We've all seen the videos of people singing or playing musical instruments from their balconies in northern Italian towns during their lockdowns - the music is beautiful and haunting, a reminder of the horrendous death toll as well as the need for solace during such a time.  And the need for beauty and creativity, even while mourning.  (Historical records show that the citizens of Milan did the same thing in 1576 during another epidemic lockdown!)


It all make me wonder about creativity during a pandemic.  I'm painting more, and doing a ton of crochet projects.  My sister has started painting with acrylics, and suddenly is having a painting fest.  My fiber artist friends are busy quilting or weaving or whatever.  Artists are offering online workshops, musicians are posting online concerts.  

 

And cooking!  Cooking is a wonderful creative outlet - look at how many people have taken up baking, especially bread and sourdough.  How many people are cooking up a frenzy with all this extra time at home? 


So why do we all feel a need to be creative?  Sure, part of it is to fill the hours we used to spend outside our homes, doing whatever we did - walking, shopping, spending time with friends, exercising at the gym, even commuting to work.  During this pandemic, especially when there are shutdowns or lockdowns to try to stop the spread of Covid, we really do need to find things to do at home.  We suddenly have what feels like extra time.

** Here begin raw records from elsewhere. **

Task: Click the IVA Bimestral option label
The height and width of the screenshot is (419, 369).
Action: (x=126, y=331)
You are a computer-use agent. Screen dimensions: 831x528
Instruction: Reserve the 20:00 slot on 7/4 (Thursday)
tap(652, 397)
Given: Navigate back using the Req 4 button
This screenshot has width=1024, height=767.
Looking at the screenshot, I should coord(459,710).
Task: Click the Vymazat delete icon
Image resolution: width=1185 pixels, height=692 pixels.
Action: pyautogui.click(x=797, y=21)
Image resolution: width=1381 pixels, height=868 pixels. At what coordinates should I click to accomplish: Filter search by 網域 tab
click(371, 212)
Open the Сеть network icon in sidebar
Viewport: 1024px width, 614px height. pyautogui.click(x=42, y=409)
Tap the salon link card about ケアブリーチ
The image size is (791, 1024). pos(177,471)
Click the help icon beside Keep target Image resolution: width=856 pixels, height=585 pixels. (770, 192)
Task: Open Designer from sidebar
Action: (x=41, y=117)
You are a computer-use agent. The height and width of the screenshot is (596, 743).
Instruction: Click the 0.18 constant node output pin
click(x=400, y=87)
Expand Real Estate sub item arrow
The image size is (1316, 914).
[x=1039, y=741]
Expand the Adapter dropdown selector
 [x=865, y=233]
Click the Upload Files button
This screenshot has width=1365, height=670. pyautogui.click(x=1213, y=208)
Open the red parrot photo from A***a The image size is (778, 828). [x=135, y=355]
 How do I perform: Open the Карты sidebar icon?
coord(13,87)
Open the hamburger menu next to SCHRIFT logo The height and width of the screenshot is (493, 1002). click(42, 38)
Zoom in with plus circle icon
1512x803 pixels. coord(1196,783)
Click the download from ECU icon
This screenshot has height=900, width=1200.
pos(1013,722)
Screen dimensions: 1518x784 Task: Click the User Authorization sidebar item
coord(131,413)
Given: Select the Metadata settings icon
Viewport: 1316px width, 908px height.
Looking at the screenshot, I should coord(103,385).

But I also think there is something very life-affirming about creating art, whatever art form we express ourselves in and through.  The products we create say "I am here, I am alive!"  Just as we create life through procreation, we talk about giving birth to a major work of art.  We affirm that we are alive, living, thinking, caring, creative human beings.

 

We humans are just so susceptible and fragile.  But our creations - visual art, writing, music, architecture, etc. - live on long after we're gone.


Not that I believe my little blog of the pandemic diaries will live on after my eventual demise.  


But there is still that very human desire to create in the face of adversity.


And perhaps our acts of creation are also our way of defying Death, keeping that hooded skeletal figure at bay.  As long as I think and I create, I can say I AM ALIVE.  


I AM HERE.


And you, Death, you haven't gotten me yet.